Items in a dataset
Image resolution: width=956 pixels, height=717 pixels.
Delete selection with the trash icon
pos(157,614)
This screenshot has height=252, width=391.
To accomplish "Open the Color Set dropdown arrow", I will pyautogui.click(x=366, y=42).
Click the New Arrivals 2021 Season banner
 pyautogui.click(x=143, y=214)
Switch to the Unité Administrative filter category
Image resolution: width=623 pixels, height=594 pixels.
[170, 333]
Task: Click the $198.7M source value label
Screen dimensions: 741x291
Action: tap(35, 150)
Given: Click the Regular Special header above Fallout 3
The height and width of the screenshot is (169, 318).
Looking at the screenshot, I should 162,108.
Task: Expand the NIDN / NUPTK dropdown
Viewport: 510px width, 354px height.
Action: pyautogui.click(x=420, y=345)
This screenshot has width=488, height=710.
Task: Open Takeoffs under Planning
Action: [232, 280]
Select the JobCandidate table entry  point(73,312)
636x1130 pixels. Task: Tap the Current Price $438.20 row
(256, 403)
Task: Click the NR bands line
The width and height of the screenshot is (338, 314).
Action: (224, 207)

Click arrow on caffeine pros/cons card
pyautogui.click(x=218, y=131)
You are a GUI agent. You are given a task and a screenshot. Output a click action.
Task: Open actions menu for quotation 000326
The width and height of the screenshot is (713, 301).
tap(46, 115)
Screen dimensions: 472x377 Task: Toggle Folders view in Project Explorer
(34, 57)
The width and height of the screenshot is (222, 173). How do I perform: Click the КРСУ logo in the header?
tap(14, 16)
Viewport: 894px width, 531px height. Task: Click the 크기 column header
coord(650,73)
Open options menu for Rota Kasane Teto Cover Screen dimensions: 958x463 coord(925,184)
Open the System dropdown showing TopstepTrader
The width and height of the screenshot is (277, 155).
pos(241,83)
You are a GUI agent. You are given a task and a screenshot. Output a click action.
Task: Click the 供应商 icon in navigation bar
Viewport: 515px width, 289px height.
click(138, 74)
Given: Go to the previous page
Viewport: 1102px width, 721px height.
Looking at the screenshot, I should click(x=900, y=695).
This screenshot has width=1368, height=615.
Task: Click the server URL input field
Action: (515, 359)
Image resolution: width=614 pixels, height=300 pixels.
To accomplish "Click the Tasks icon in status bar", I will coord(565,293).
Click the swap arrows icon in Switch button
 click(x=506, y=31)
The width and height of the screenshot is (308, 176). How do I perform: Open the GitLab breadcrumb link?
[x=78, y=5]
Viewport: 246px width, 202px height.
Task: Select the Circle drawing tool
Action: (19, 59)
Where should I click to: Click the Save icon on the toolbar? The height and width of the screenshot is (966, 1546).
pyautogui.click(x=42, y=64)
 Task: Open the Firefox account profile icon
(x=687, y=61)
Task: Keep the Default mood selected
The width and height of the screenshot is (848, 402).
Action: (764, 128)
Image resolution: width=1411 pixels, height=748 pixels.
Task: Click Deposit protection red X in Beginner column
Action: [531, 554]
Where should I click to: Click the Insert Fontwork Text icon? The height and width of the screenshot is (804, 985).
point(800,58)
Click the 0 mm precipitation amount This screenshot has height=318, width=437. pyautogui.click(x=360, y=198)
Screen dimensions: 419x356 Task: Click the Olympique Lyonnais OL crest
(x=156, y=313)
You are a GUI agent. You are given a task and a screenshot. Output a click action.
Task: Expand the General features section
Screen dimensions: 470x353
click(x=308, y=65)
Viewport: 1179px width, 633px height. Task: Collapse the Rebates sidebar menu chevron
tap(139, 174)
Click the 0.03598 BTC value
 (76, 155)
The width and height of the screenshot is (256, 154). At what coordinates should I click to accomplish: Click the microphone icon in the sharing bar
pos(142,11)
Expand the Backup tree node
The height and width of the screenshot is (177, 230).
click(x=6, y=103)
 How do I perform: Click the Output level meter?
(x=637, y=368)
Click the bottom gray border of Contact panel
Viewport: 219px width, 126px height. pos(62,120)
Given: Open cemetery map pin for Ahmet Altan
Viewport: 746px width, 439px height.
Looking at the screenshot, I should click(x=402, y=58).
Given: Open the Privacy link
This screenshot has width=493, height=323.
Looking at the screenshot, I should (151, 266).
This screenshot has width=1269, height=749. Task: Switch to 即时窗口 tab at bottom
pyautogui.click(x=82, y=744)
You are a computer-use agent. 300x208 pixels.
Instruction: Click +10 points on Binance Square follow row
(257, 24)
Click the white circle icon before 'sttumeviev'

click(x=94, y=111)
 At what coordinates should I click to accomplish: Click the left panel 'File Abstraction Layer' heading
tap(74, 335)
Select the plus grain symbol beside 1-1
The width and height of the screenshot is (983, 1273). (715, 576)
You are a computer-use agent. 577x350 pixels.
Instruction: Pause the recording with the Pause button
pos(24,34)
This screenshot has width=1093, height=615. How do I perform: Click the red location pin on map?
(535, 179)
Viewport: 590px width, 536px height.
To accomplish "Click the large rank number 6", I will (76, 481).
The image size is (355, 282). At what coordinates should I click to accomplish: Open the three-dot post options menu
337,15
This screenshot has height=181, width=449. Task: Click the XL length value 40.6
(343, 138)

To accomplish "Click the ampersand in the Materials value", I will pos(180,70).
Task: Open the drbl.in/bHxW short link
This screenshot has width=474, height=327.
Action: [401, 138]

▸ GIVEN TASK
Could you copy every one of the lines above, word for word?

▸ TASK OUTPUT
Image resolution: width=956 pixels, height=717 pixels.
Delete selection with the trash icon
pos(157,614)
This screenshot has height=252, width=391.
To accomplish "Open the Color Set dropdown arrow", I will pyautogui.click(x=366, y=42).
Click the New Arrivals 2021 Season banner
 pyautogui.click(x=143, y=214)
Switch to the Unité Administrative filter category
Image resolution: width=623 pixels, height=594 pixels.
[170, 333]
Task: Click the $198.7M source value label
Screen dimensions: 741x291
Action: tap(35, 150)
Given: Click the Regular Special header above Fallout 3
The height and width of the screenshot is (169, 318).
Looking at the screenshot, I should 162,108.
Task: Expand the NIDN / NUPTK dropdown
Viewport: 510px width, 354px height.
Action: pyautogui.click(x=420, y=345)
This screenshot has width=488, height=710.
Task: Open Takeoffs under Planning
Action: [232, 280]
Select the JobCandidate table entry  point(73,312)
636x1130 pixels. Task: Tap the Current Price $438.20 row
(256, 403)
Task: Click the NR bands line
The width and height of the screenshot is (338, 314).
Action: (224, 207)

Click arrow on caffeine pros/cons card
pyautogui.click(x=218, y=131)
You are a GUI agent. You are given a task and a screenshot. Output a click action.
Task: Open actions menu for quotation 000326
The width and height of the screenshot is (713, 301).
tap(46, 115)
Screen dimensions: 472x377 Task: Toggle Folders view in Project Explorer
(34, 57)
The width and height of the screenshot is (222, 173). How do I perform: Click the КРСУ logo in the header?
tap(14, 16)
Viewport: 894px width, 531px height. Task: Click the 크기 column header
coord(650,73)
Open options menu for Rota Kasane Teto Cover Screen dimensions: 958x463 coord(925,184)
Open the System dropdown showing TopstepTrader
The width and height of the screenshot is (277, 155).
pos(241,83)
You are a GUI agent. You are given a task and a screenshot. Output a click action.
Task: Click the 供应商 icon in navigation bar
Viewport: 515px width, 289px height.
click(138, 74)
Given: Go to the previous page
Viewport: 1102px width, 721px height.
Looking at the screenshot, I should click(x=900, y=695).
This screenshot has width=1368, height=615.
Task: Click the server URL input field
Action: (515, 359)
Image resolution: width=614 pixels, height=300 pixels.
To accomplish "Click the Tasks icon in status bar", I will coord(565,293).
Click the swap arrows icon in Switch button
 click(x=506, y=31)
The width and height of the screenshot is (308, 176). How do I perform: Open the GitLab breadcrumb link?
[x=78, y=5]
Viewport: 246px width, 202px height.
Task: Select the Circle drawing tool
Action: (19, 59)
Where should I click to: Click the Save icon on the toolbar? The height and width of the screenshot is (966, 1546).
pyautogui.click(x=42, y=64)
 Task: Open the Firefox account profile icon
(x=687, y=61)
Task: Keep the Default mood selected
The width and height of the screenshot is (848, 402).
Action: (764, 128)
Image resolution: width=1411 pixels, height=748 pixels.
Task: Click Deposit protection red X in Beginner column
Action: [531, 554]
Where should I click to: Click the Insert Fontwork Text icon? The height and width of the screenshot is (804, 985).
point(800,58)
Click the 0 mm precipitation amount This screenshot has height=318, width=437. pyautogui.click(x=360, y=198)
Screen dimensions: 419x356 Task: Click the Olympique Lyonnais OL crest
(x=156, y=313)
You are a GUI agent. You are given a task and a screenshot. Output a click action.
Task: Expand the General features section
Screen dimensions: 470x353
click(x=308, y=65)
Viewport: 1179px width, 633px height. Task: Collapse the Rebates sidebar menu chevron
tap(139, 174)
Click the 0.03598 BTC value
 (76, 155)
The width and height of the screenshot is (256, 154). At what coordinates should I click to accomplish: Click the microphone icon in the sharing bar
pos(142,11)
Expand the Backup tree node
The height and width of the screenshot is (177, 230).
click(x=6, y=103)
 How do I perform: Click the Output level meter?
(x=637, y=368)
Click the bottom gray border of Contact panel
Viewport: 219px width, 126px height. pos(62,120)
Given: Open cemetery map pin for Ahmet Altan
Viewport: 746px width, 439px height.
Looking at the screenshot, I should click(x=402, y=58).
Given: Open the Privacy link
This screenshot has width=493, height=323.
Looking at the screenshot, I should (151, 266).
This screenshot has width=1269, height=749. Task: Switch to 即时窗口 tab at bottom
pyautogui.click(x=82, y=744)
You are a computer-use agent. 300x208 pixels.
Instruction: Click +10 points on Binance Square follow row
(257, 24)
Click the white circle icon before 'sttumeviev'

click(x=94, y=111)
 At what coordinates should I click to accomplish: Click the left panel 'File Abstraction Layer' heading
tap(74, 335)
Select the plus grain symbol beside 1-1
The width and height of the screenshot is (983, 1273). (715, 576)
You are a computer-use agent. 577x350 pixels.
Instruction: Pause the recording with the Pause button
pos(24,34)
This screenshot has width=1093, height=615. How do I perform: Click the red location pin on map?
(535, 179)
Viewport: 590px width, 536px height.
To accomplish "Click the large rank number 6", I will (76, 481).
The image size is (355, 282). At what coordinates should I click to accomplish: Open the three-dot post options menu
337,15
This screenshot has height=181, width=449. Task: Click the XL length value 40.6
(343, 138)

To accomplish "Click the ampersand in the Materials value", I will pos(180,70).
Task: Open the drbl.in/bHxW short link
This screenshot has width=474, height=327.
Action: [401, 138]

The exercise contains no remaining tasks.